→ Excerpted records
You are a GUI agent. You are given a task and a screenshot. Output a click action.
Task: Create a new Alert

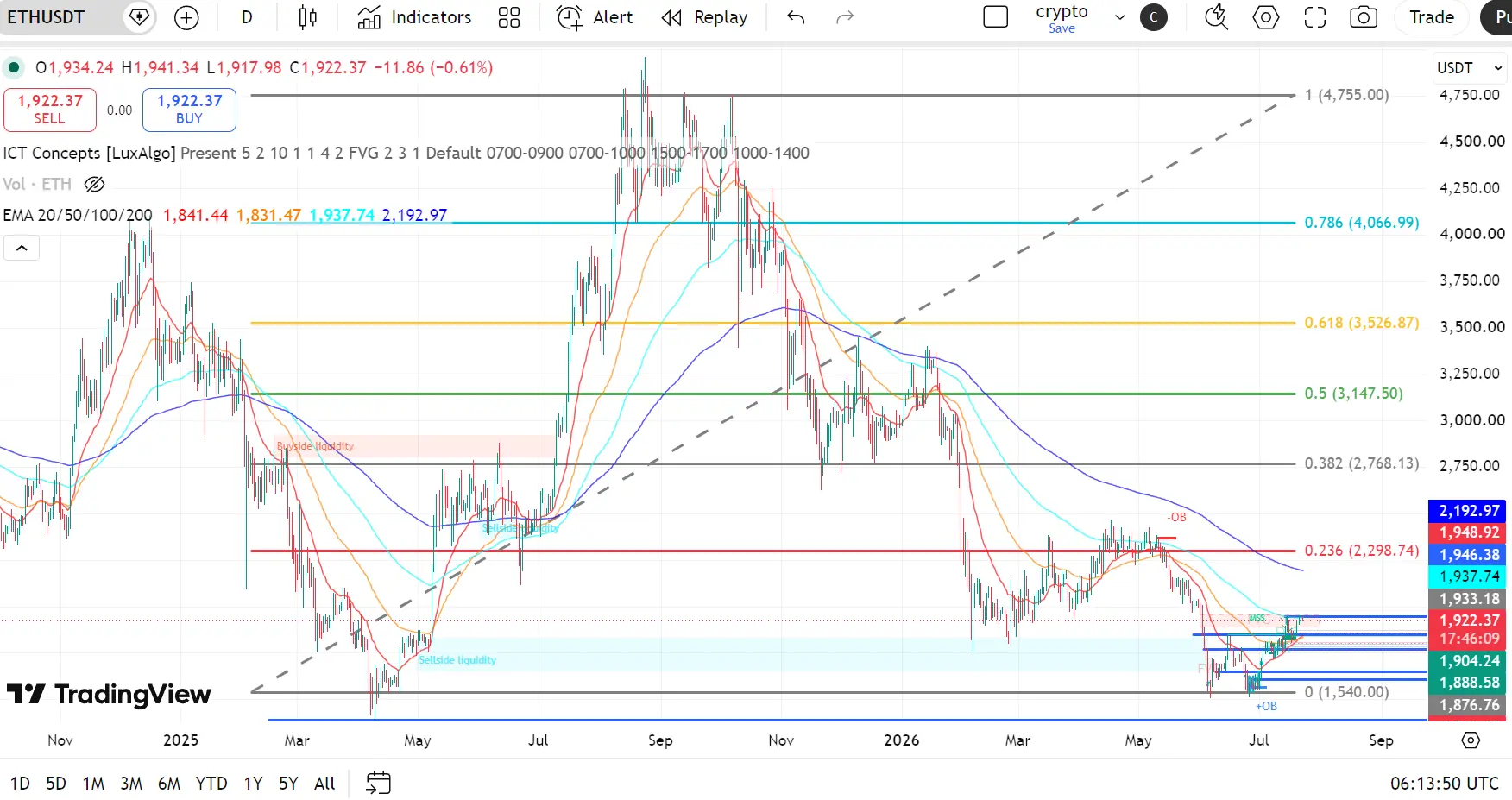coord(595,17)
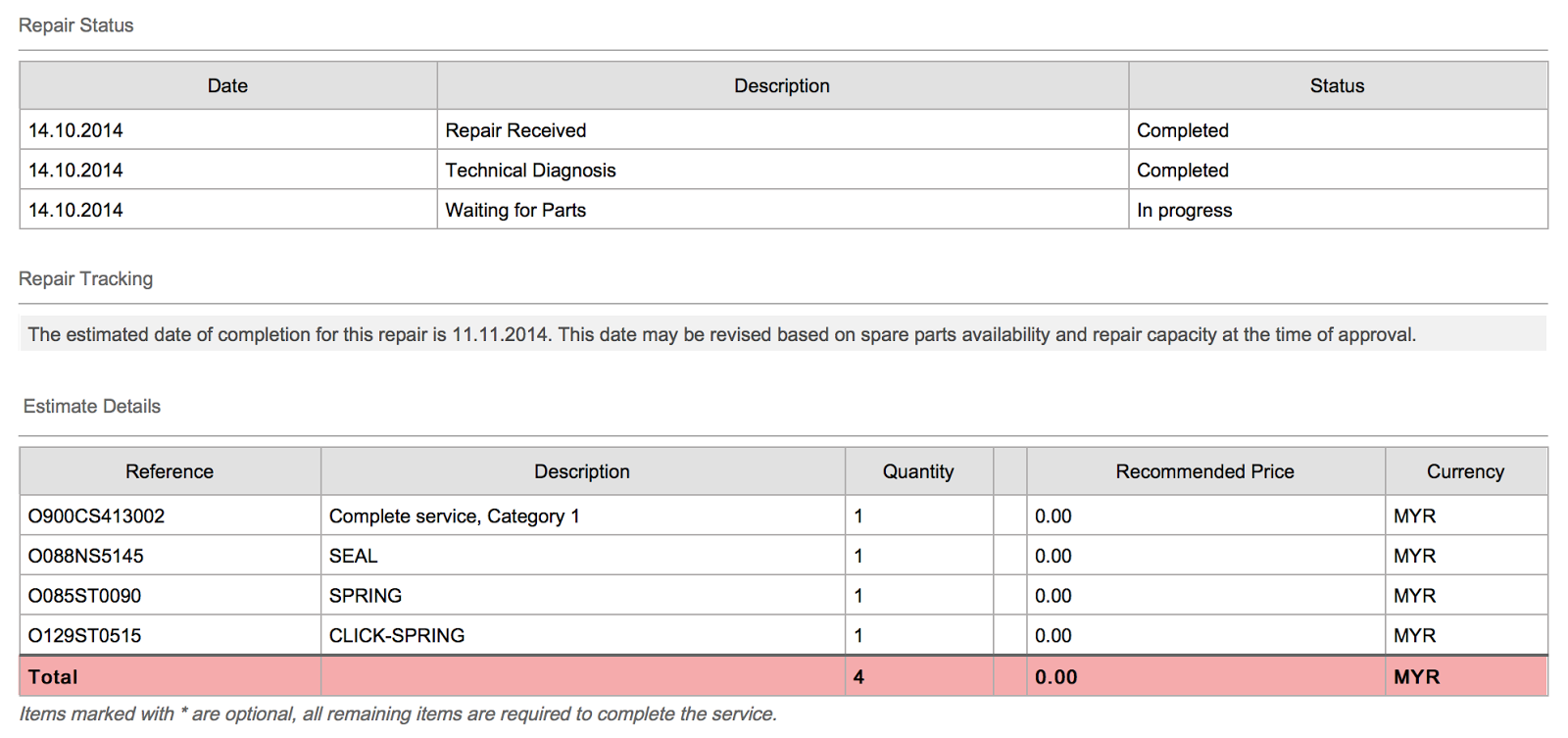Viewport: 1568px width, 738px height.
Task: Click the optional items footnote text
Action: point(398,714)
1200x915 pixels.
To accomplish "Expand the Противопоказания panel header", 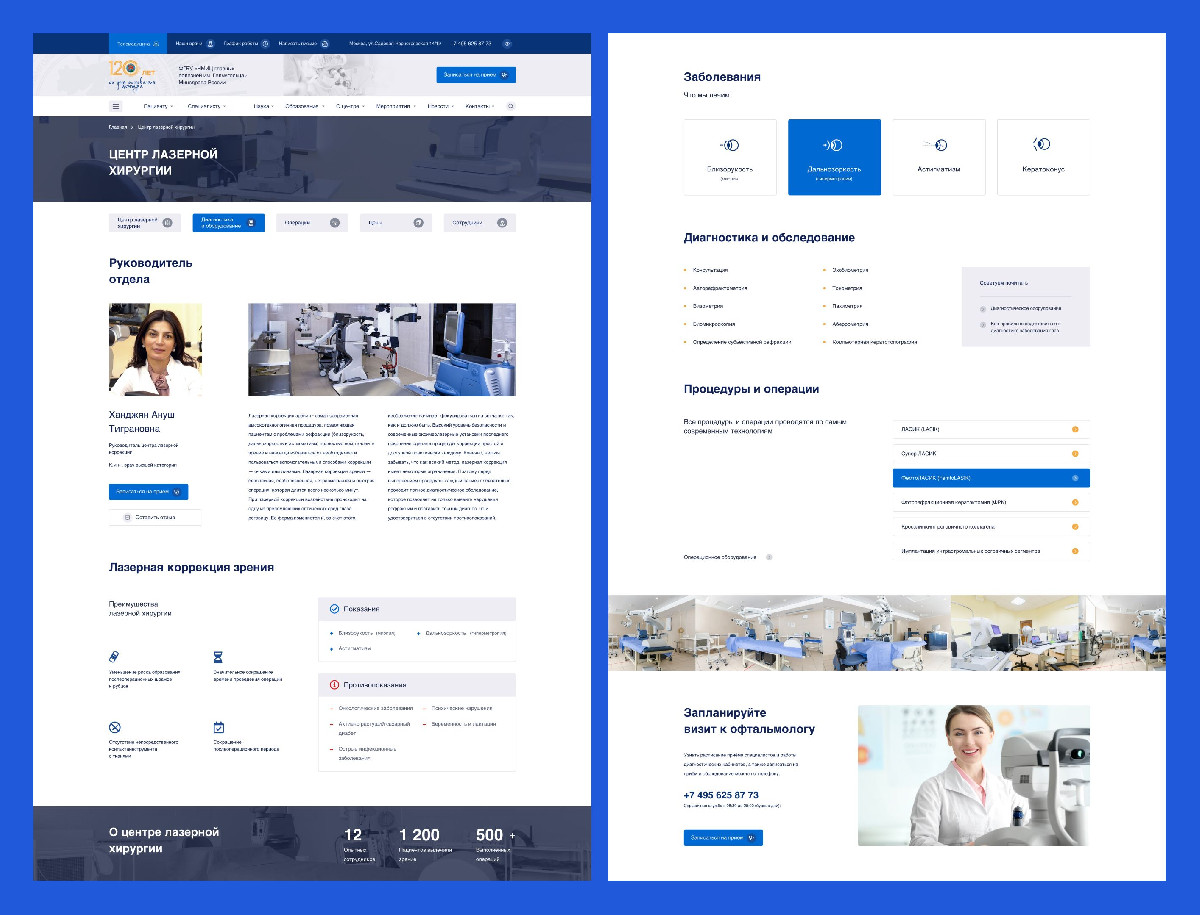I will point(416,685).
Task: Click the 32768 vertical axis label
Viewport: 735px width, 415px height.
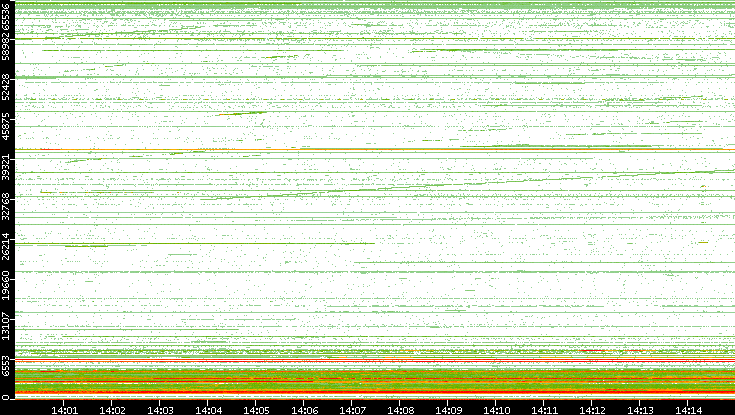Action: (x=7, y=204)
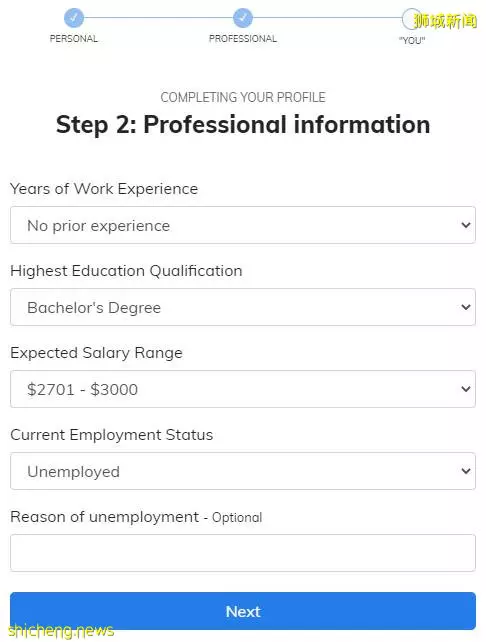Click the chevron next to $2701 - $3000
486x642 pixels.
coord(466,389)
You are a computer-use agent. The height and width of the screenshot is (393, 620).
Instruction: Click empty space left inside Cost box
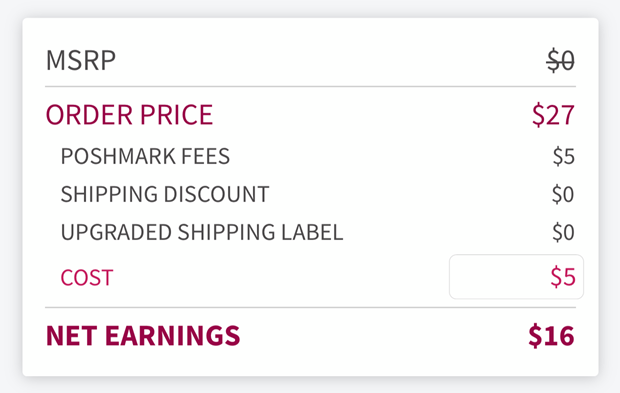pos(494,277)
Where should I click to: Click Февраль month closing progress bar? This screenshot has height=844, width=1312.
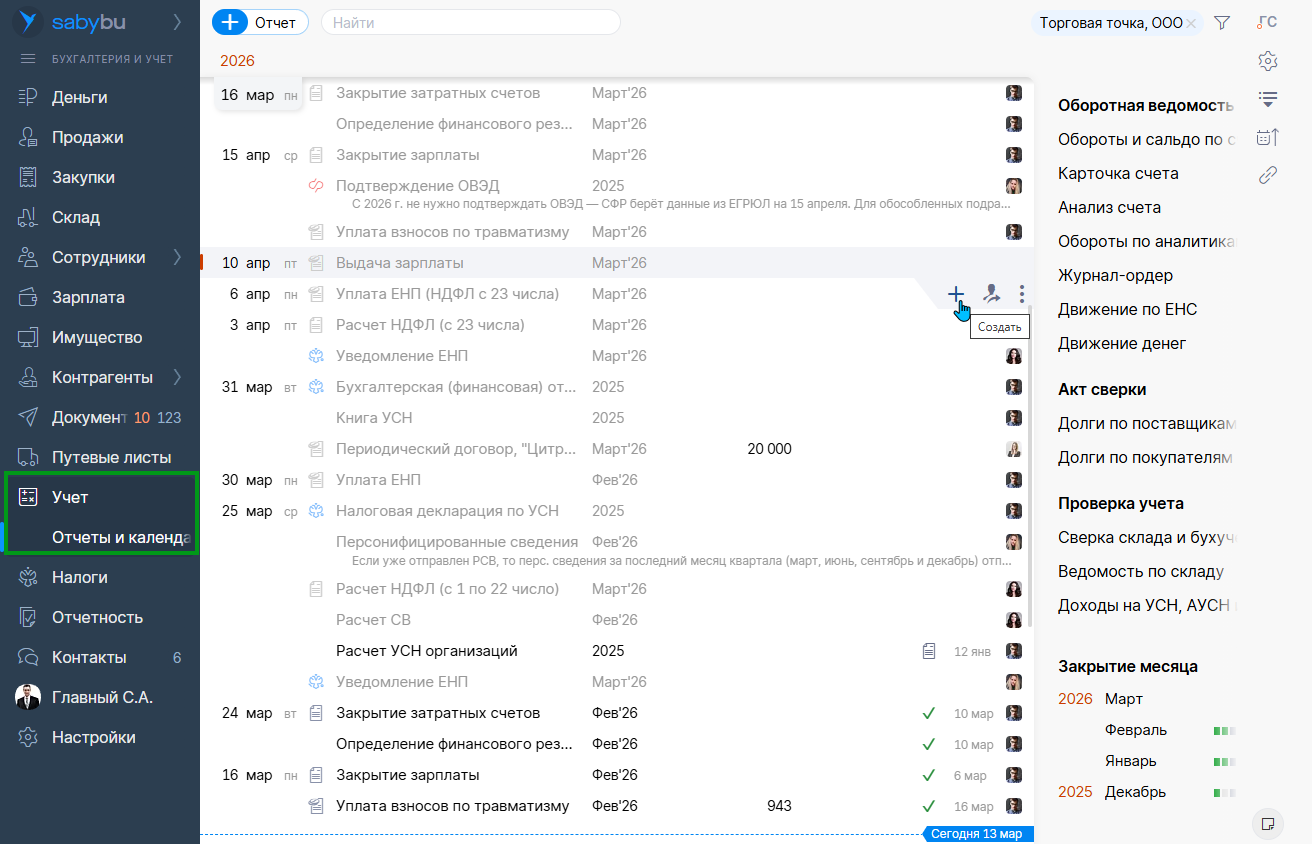pyautogui.click(x=1224, y=731)
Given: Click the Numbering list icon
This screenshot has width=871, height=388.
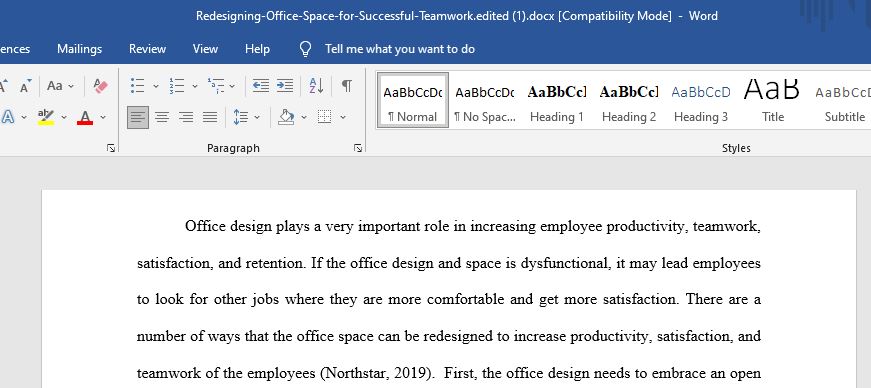Looking at the screenshot, I should (177, 86).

→ Exercise instructions
Filter the lines above, keeping each one that contains the string "agent".

→ Response for this exercise
You are a GUI agent. You are given a task and a screenshot. Output a click action.
You are a computer-use agent. The height and width of the screenshot is (393, 620).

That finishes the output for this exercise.